Medicare Cut to Fund Obamacare
March 12, 2015
One of the reasons people rebelled against Obamacare was that it financed the growth of government-run health care through drastic cuts to Medicare. According to the Congressional Budget Office (CBO), Medicare spending will see a $455 billion cut over the next decade, which would finance almost half of Obamacare spending, says National Center for Policy Analysis senior fellow John. R. Graham.
Medicare planners and their academic supporters endorse various bureaucratic methods of paying for "value" - as perceived by the government. Indeed, Sylvia Burwell, U.S. Secretary of Health & Human Services, recently expressed the aspirational goal of tying 85 percent of Medicare's payments to value by 2016, and 90 percent by 2018.
One loudly trumpeted tool to create value in Medicare is the Accountable Care Organization (ACO). Unfortunately, ACOs are underwhelming and soon likely to fall off the radar screen.

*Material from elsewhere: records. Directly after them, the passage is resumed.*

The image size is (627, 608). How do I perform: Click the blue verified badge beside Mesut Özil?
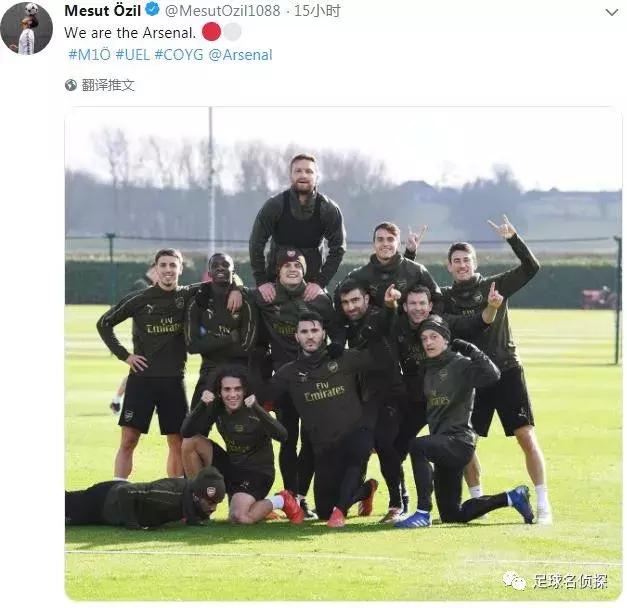[x=152, y=9]
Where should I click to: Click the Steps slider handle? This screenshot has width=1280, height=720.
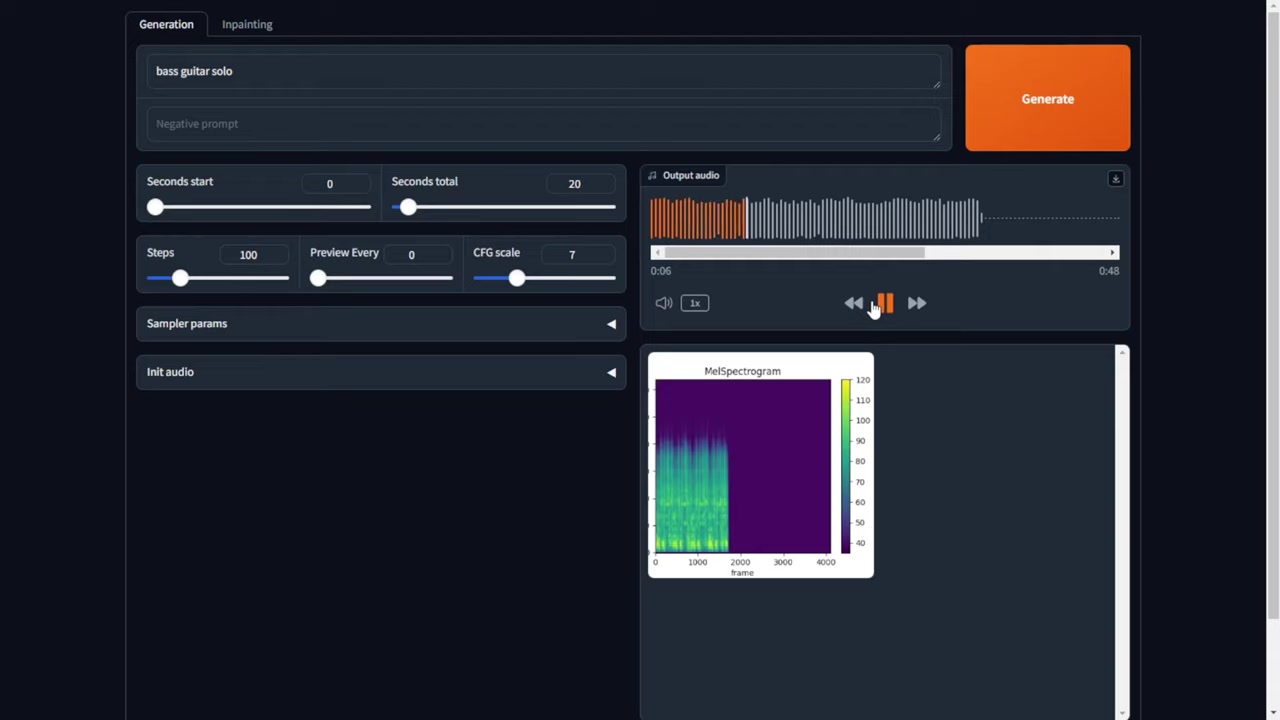(x=180, y=278)
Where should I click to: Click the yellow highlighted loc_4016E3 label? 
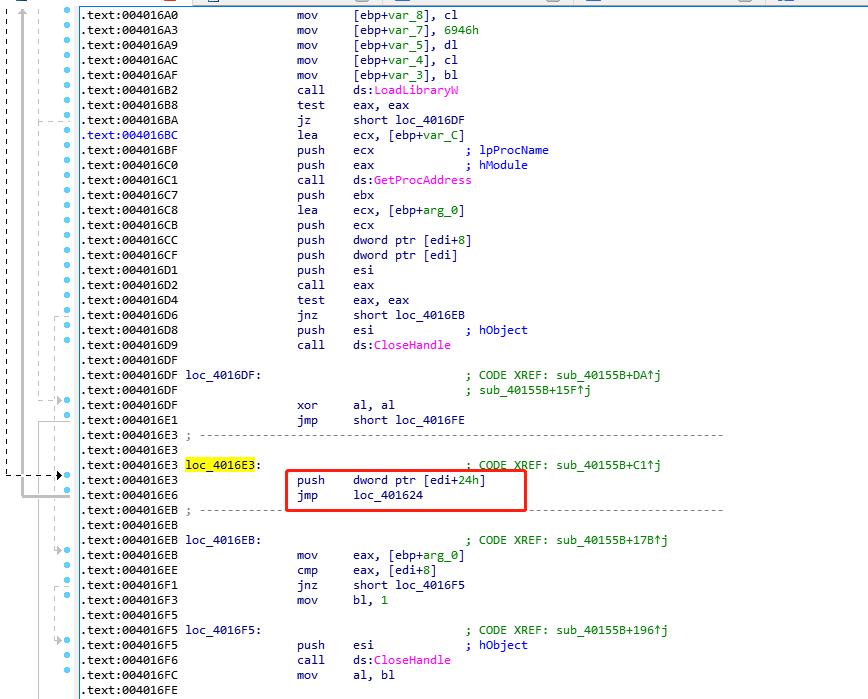coord(222,465)
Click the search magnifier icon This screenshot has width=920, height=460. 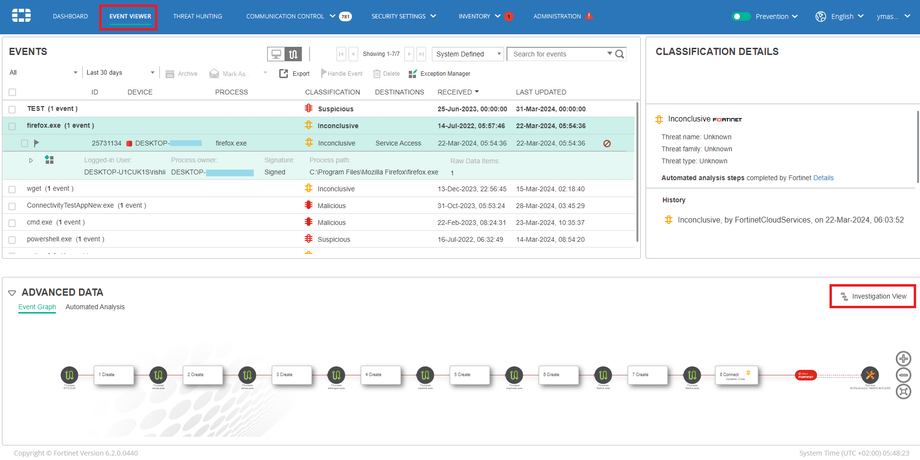click(x=620, y=54)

The ACO program never fooled the CBO, estimating that in 2010 they would only save $4.9 billion through 2019 - just 11 percent of the total cuts to Medicare incorporated within Obamacare. ACOs are complicated contracts whereby the government and provider organizations agree to share the gains the provider organization wrings out of Medicare costs.

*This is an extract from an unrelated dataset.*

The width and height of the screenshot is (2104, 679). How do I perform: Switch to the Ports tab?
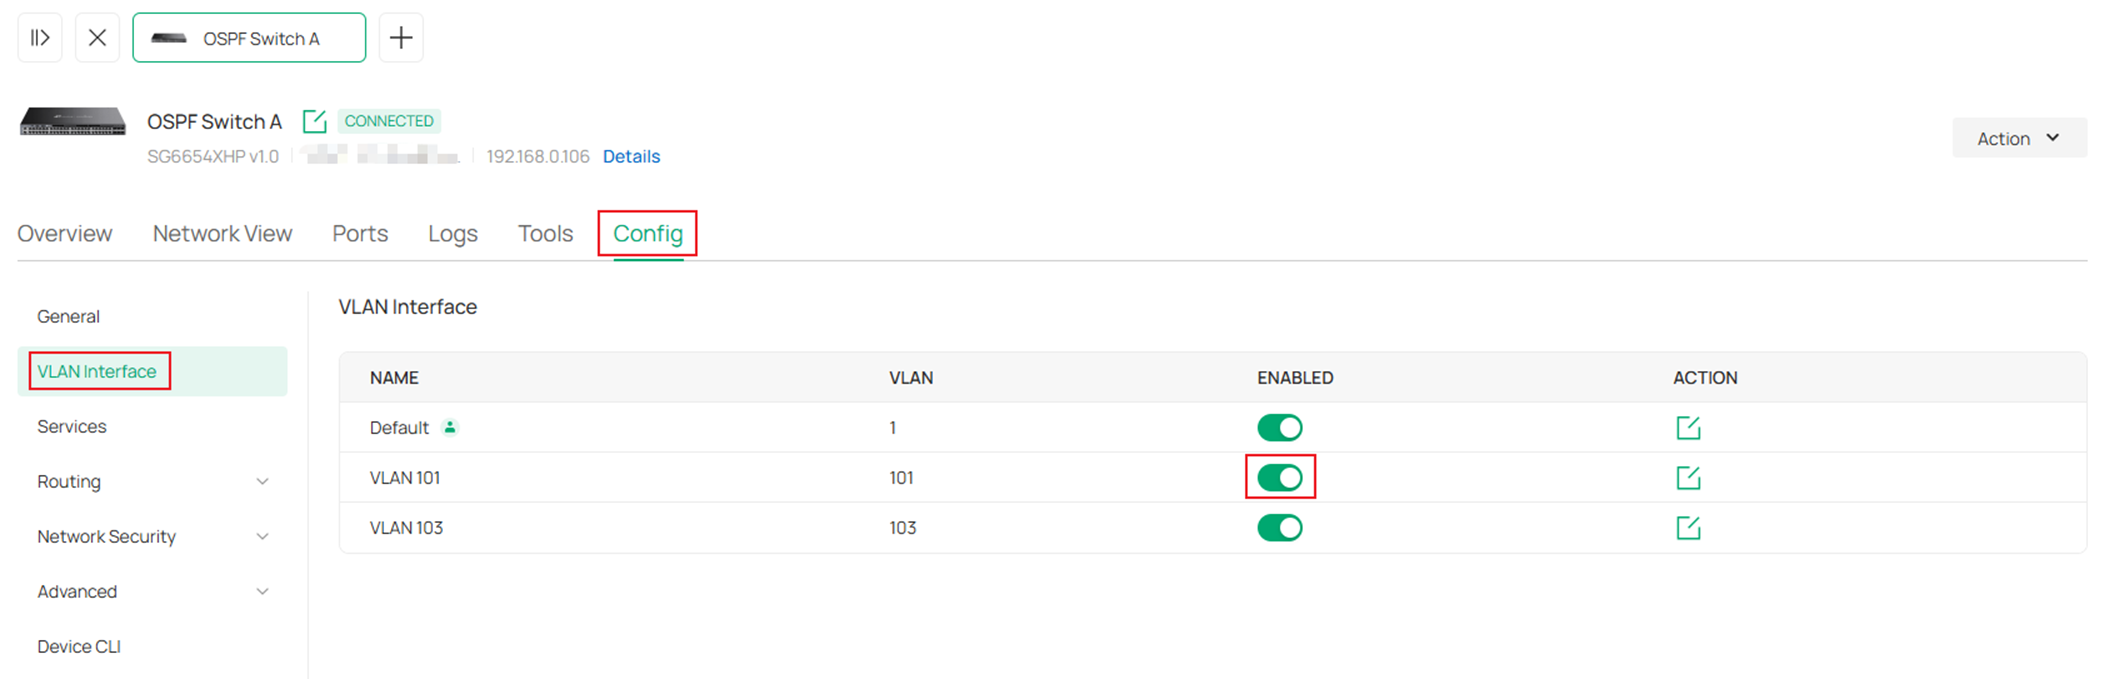(x=359, y=233)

Although the Medicare ACO has only been around for two years, their supporters are already starting to panic that ACOs are "at risk."
Benchmarks (from which savings are determined) are based on three-year trends in national spending. This means that the least efficient and most expensive provider organizations have the most opportunity to profit from an ACO contract. However, once the first three-year period is finished, each ACO's benchmark will ratchet up, so that it ends up "chasing its own tail."